Originally published on Medium by Mohamed Ahmed

Kubernetes at its core is a resources management and orchestration tool. It is ok to focus day-1 operations to explore and play around with its cool features to deploy, monitor and control your pods. However, you need to think of day-2 operations as well. You need to focus on questions like:

  • How am I going to scale pods and applications?
  • How can I keep containers running in a healthy state and running efficiently?
  • With the on-going changes in my code and my users’ workloads, how can I keep up with such changes?

I’m providing in this post a high-level overview of different scalability mechanisms inside Kubernetes and best ways to make them serve your needs.
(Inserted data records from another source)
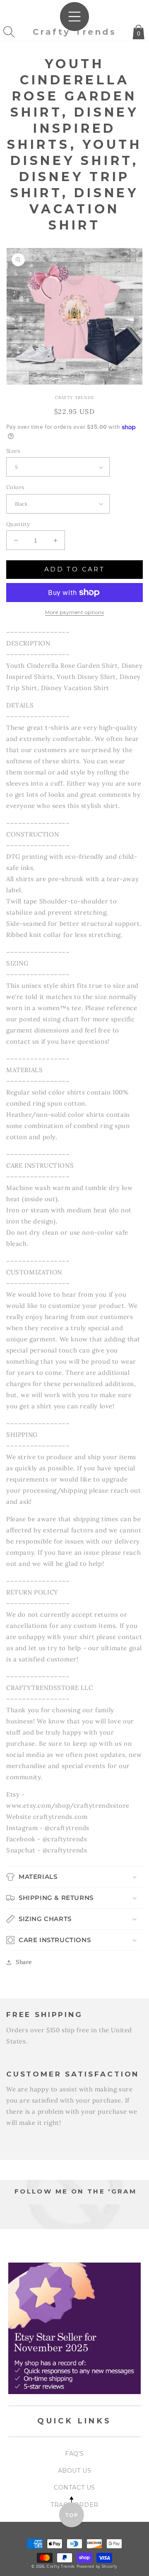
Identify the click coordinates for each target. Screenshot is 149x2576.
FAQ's (74, 2453)
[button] (9, 32)
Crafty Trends (61, 2566)
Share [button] (24, 1962)
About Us (74, 2470)
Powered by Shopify (97, 2566)
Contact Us (74, 2487)
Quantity (18, 524)
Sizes (13, 450)
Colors (15, 487)
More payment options (74, 612)
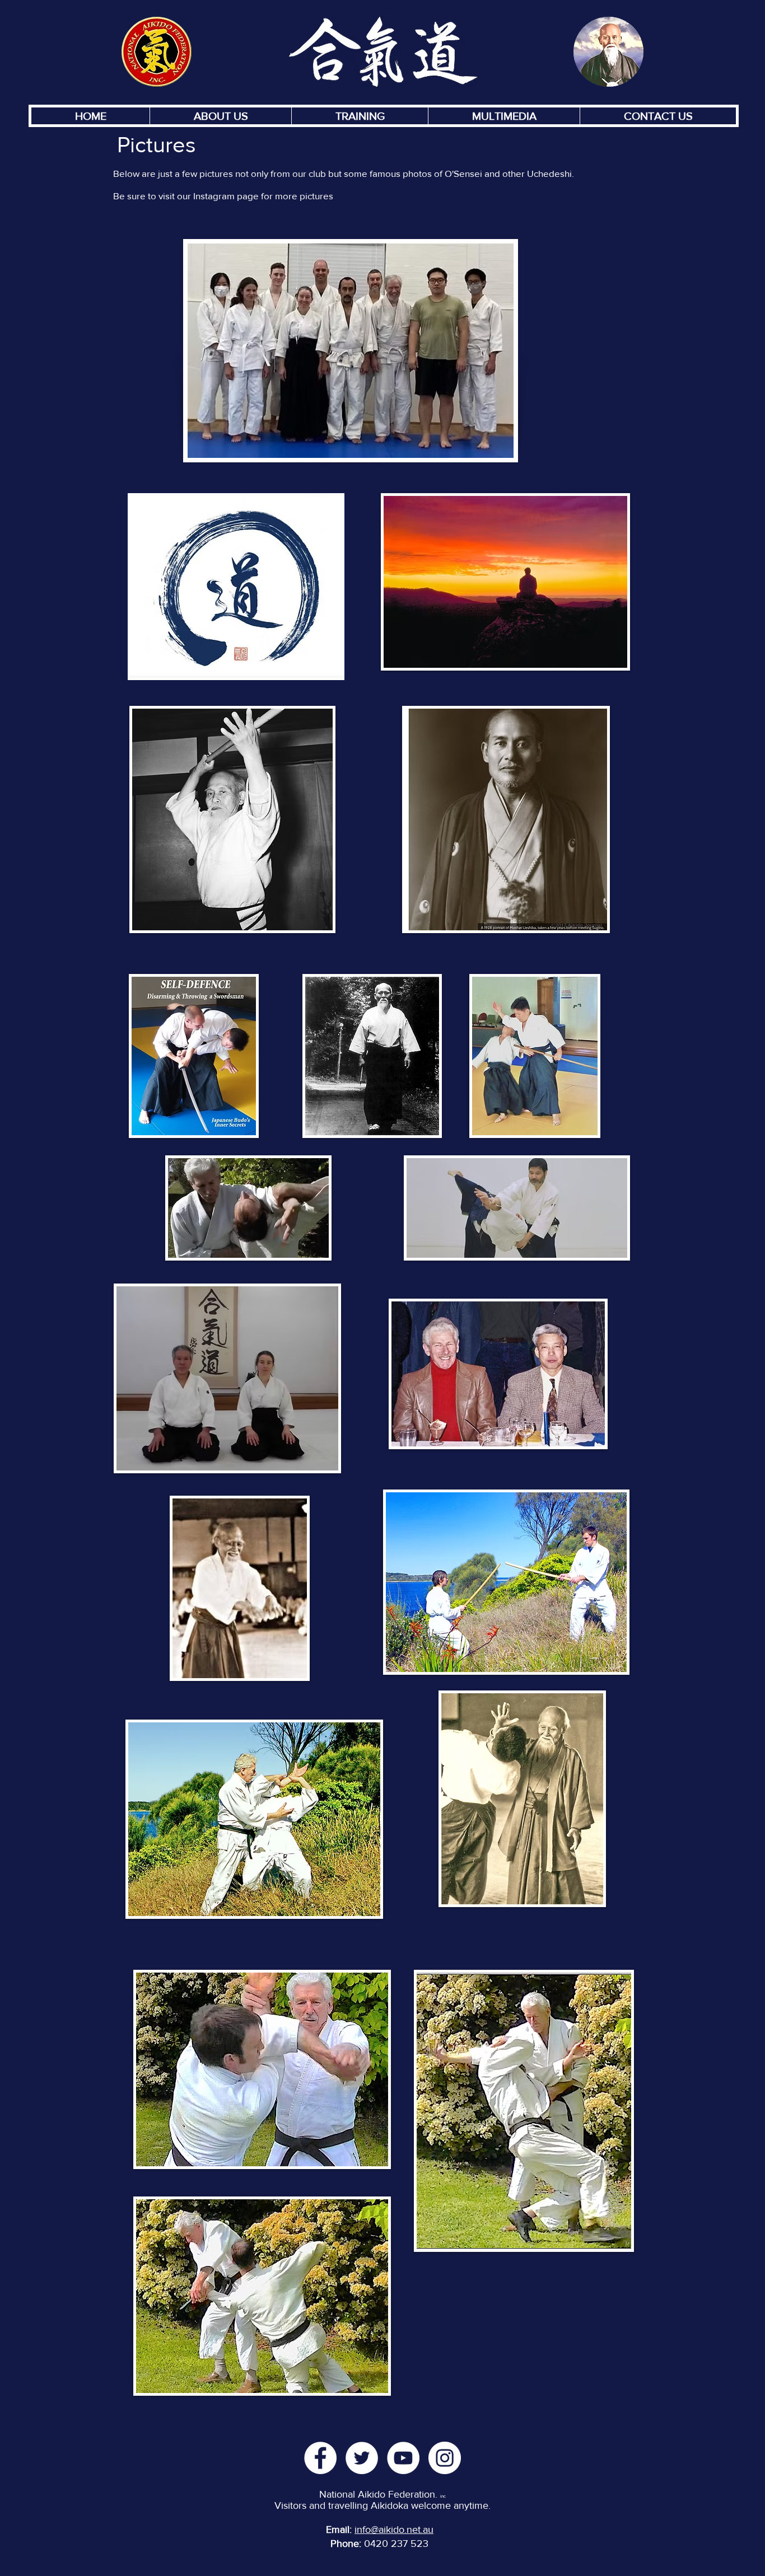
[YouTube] (403, 2458)
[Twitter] (362, 2458)
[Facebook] (320, 2458)
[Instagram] (444, 2458)
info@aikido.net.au (393, 2529)
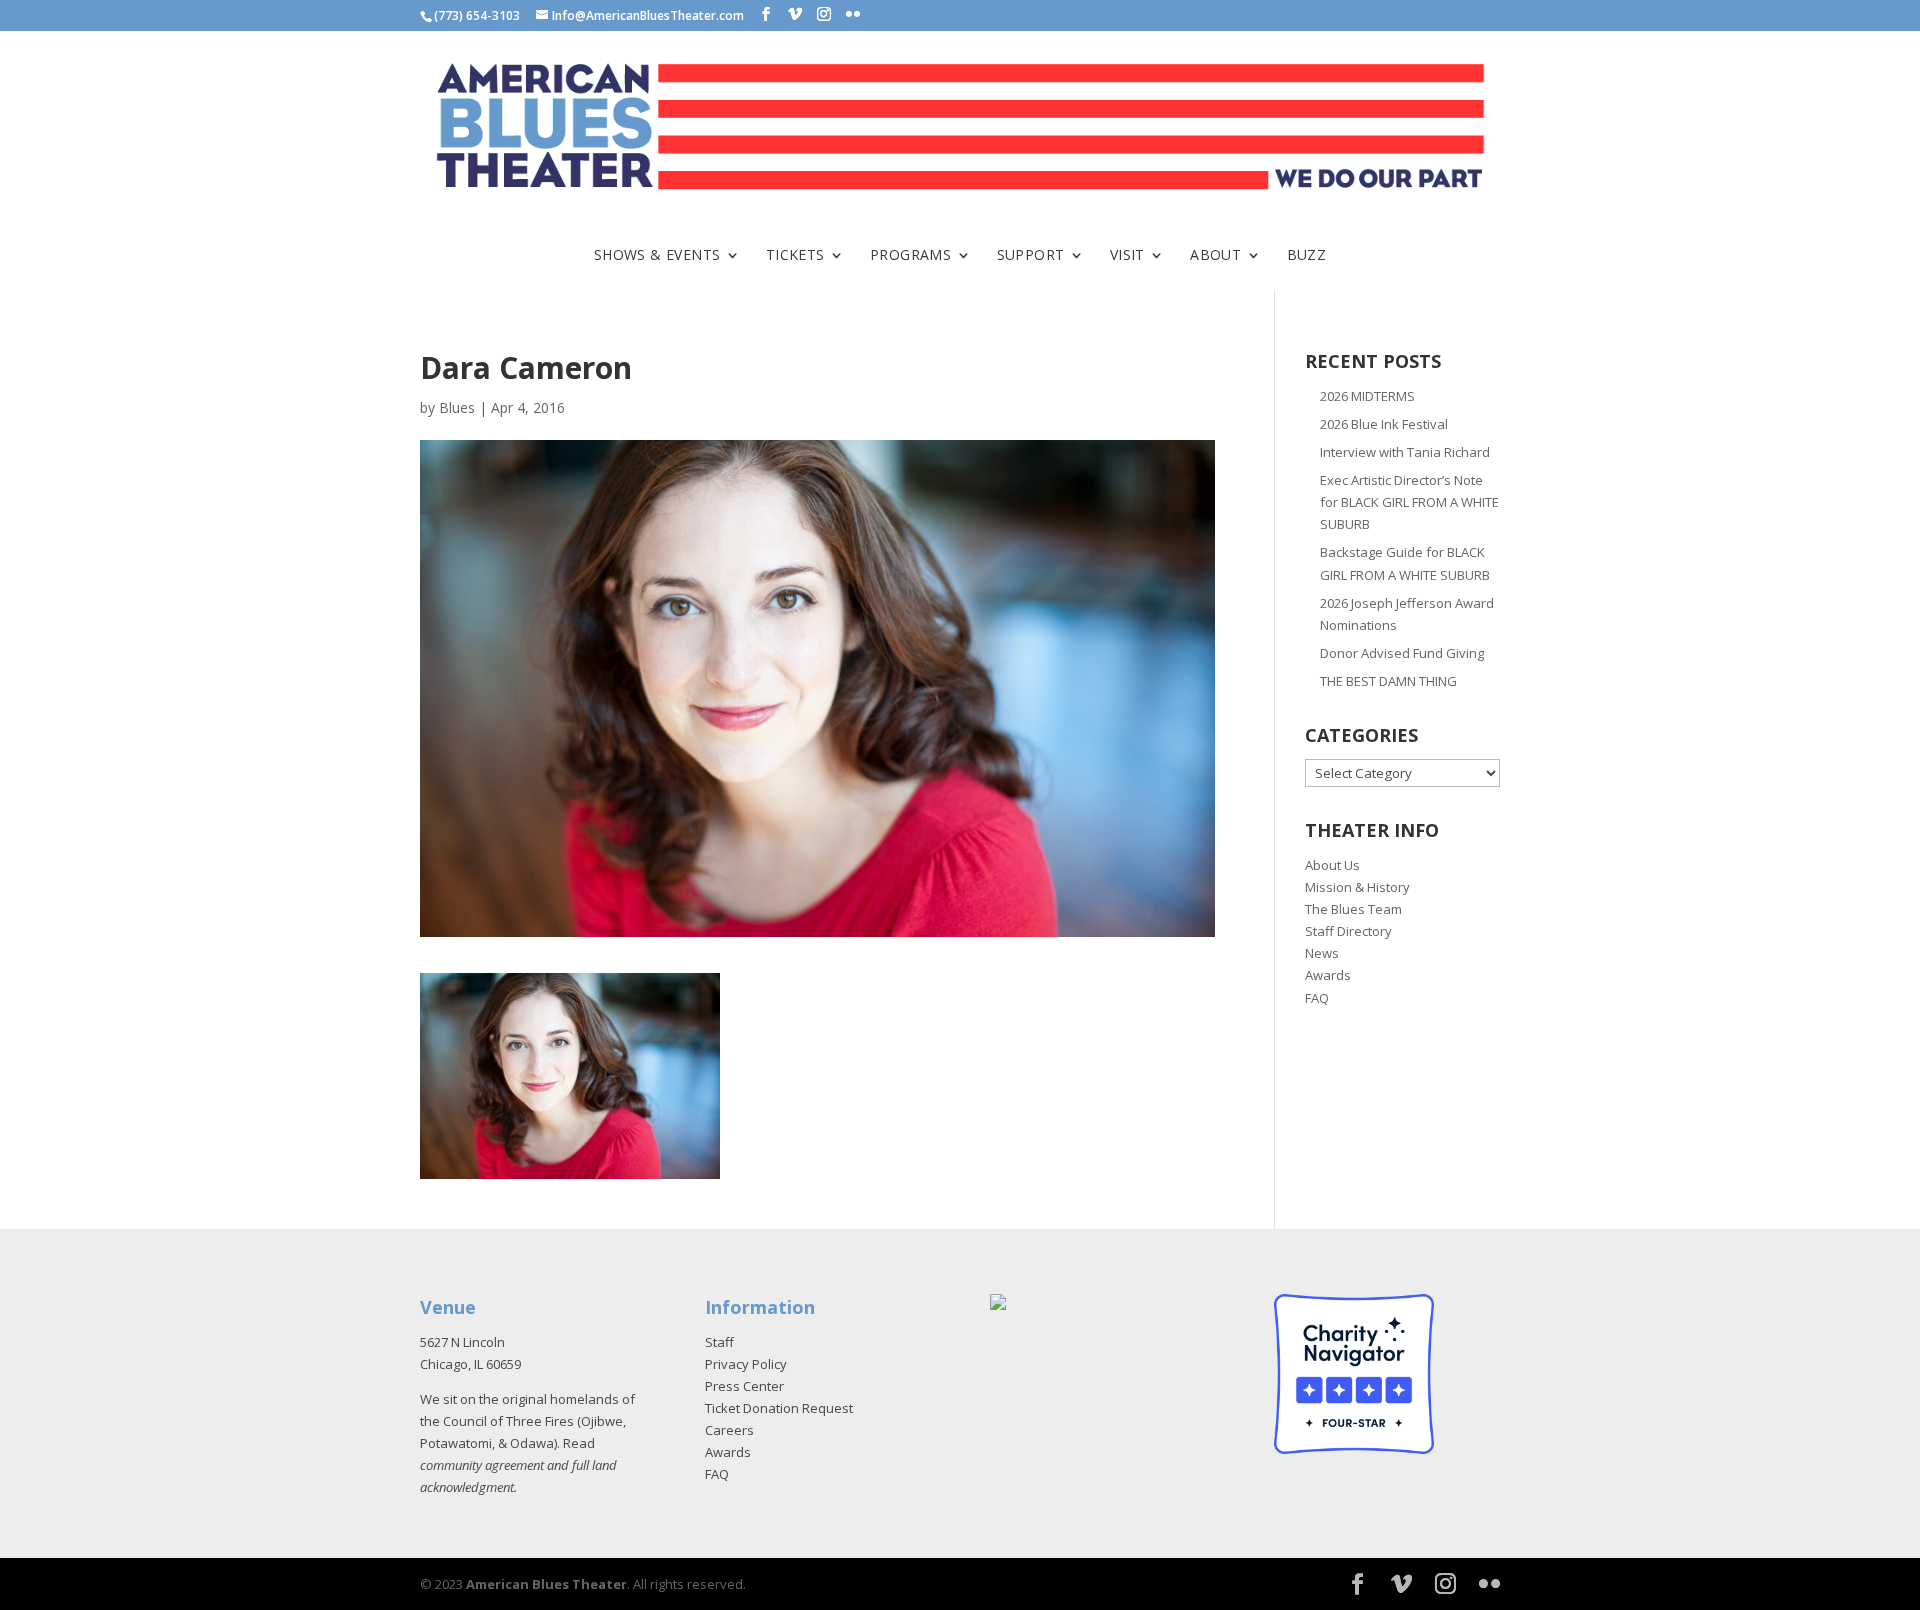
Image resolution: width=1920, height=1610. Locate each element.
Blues (457, 407)
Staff (719, 1342)
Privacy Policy (746, 1364)
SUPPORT (1031, 256)
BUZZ (1307, 256)
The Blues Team (1353, 909)
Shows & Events (657, 256)
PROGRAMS (910, 256)
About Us (1332, 865)
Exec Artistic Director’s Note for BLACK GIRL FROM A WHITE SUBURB (1409, 502)
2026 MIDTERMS (1367, 396)
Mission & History (1357, 887)
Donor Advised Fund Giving (1402, 653)
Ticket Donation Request (779, 1408)
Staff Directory (1348, 931)
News (1322, 953)
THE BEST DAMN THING (1388, 681)
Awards (1328, 975)
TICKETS (795, 256)
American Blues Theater (546, 1584)
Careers (729, 1430)
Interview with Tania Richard (1405, 452)
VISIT (1127, 256)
Remember, to truly master Kubernetes, you need to master different ways to manage the scale of cluster resources, that’s the core of promise of Kubernetes.

Configuring Kubernetes clusters to balance resources and performance can be challenging, and requires expert knowledge of the inner workings of Kubernetes. Just because your app or services’ workload isn’t constant, it rather fluctuates throughout the day if not the hour. Think of it as a journey and ongoing process.

Kubernetes Autoscaling BuildingBlocks

Effective kubernetes auto-scaling requires coordination between two layers of scalability: (1) Pods layer autoscalers, this includes Horizontal Pod Autoscaler (HPA) and Vertical Pod Autoscaler (VPA); both scale available resources for your containers, and (2) cluster level scalability, which managed by the Cluster Autoscaler (CA); it scales up or down the number of nodes inside your cluster.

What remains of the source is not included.